The bright side...rising stock market
Meanwhile, one important bright note continues to be the stock market. It keeps on rising, which is extremely positive for the economy. As you know, the stock market is much more than just a stock market.
It’s also a very reliable leading economic indicator. And since the stock market leads the economy by about six to nine months on average, and some of the market indexes are still hitting record highs, this is a big plus.
It’s telling us the economy will likely continue to do well, at least until the end of this year, and perhaps well into 2018.
Interestingly, this is also reinforcing what the index of leading economic indicators is signaling. And these two indicators are powerful.
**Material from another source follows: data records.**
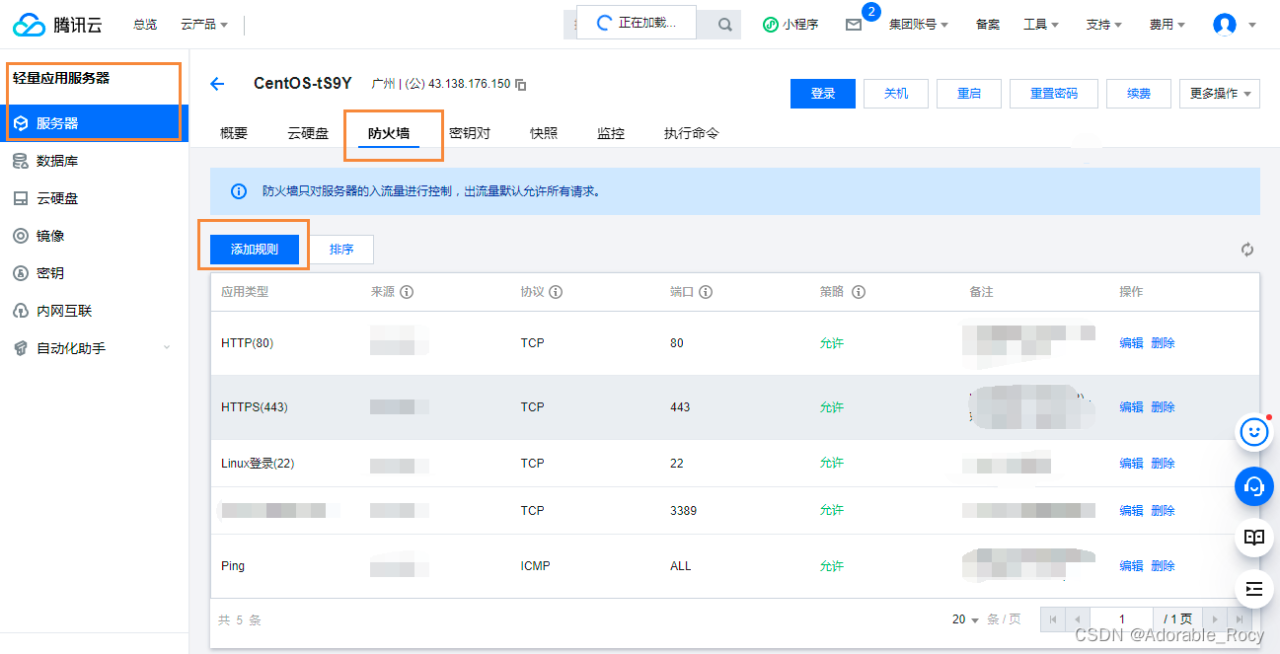
Task: Click 删除 for the Ping rule
Action: pyautogui.click(x=1163, y=566)
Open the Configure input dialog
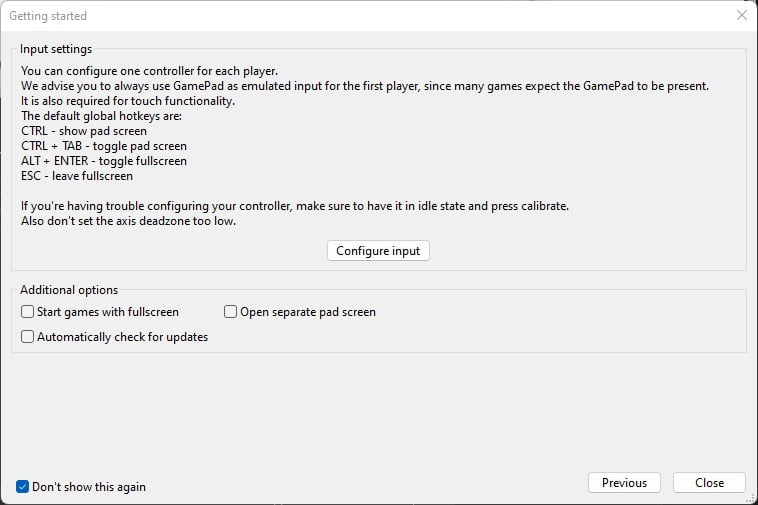The image size is (758, 505). coord(378,251)
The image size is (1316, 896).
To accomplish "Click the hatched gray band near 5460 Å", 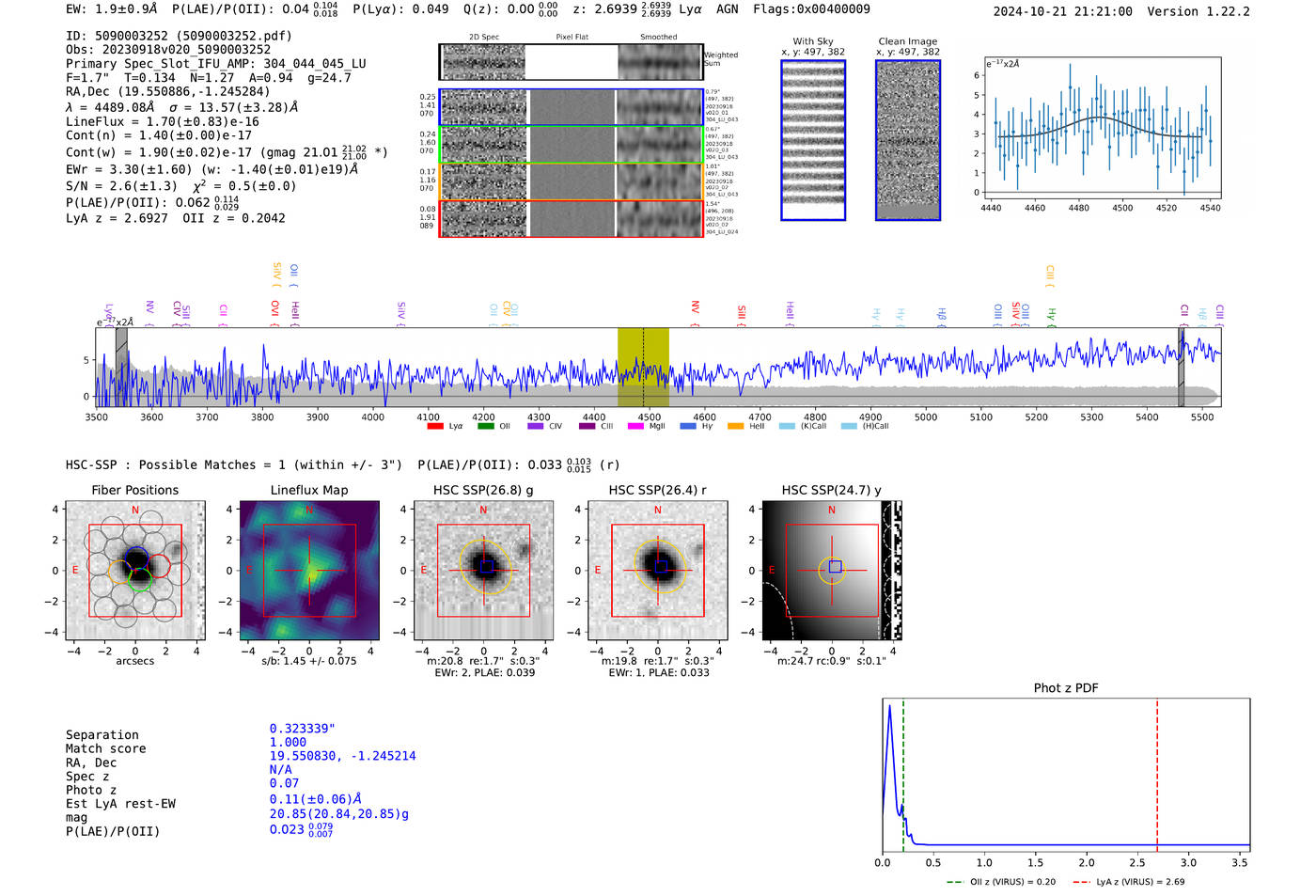I will [x=1182, y=368].
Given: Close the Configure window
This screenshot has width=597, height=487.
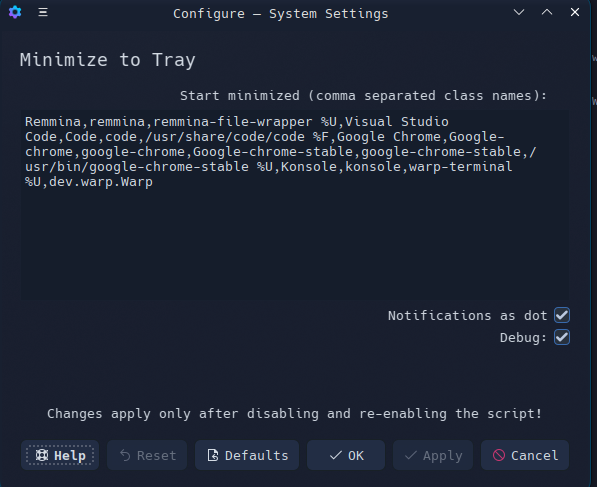Looking at the screenshot, I should (x=575, y=12).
If so, this also means the stock market will continue to focus on the positives.
And it’ll keep ignoring the Trump controversies like it’s been doing all along.
Dollar feels the heat
So far, these have barely caused a hiccup in the stock market. But they have been a factor driving the U.S. dollar lower. This, in turn, is resulting in some bullish action in some of the currency markets.
We now recommend buying some of these markets. The weaker U.S. dollar will also be bullish for gold, and at some point, we’ll likely see it head north.
The same goes for the other metals, the gold and silver shares and the oil price. So the bottom line is, stay diversified and continue to go with the major trends.
Regardless of all the news, commentaries and opinions, the price action in the markets themselves will keep us on the right track. And for now, that track is telling us to diversify, also keeping a large portion of our portfolio in cash.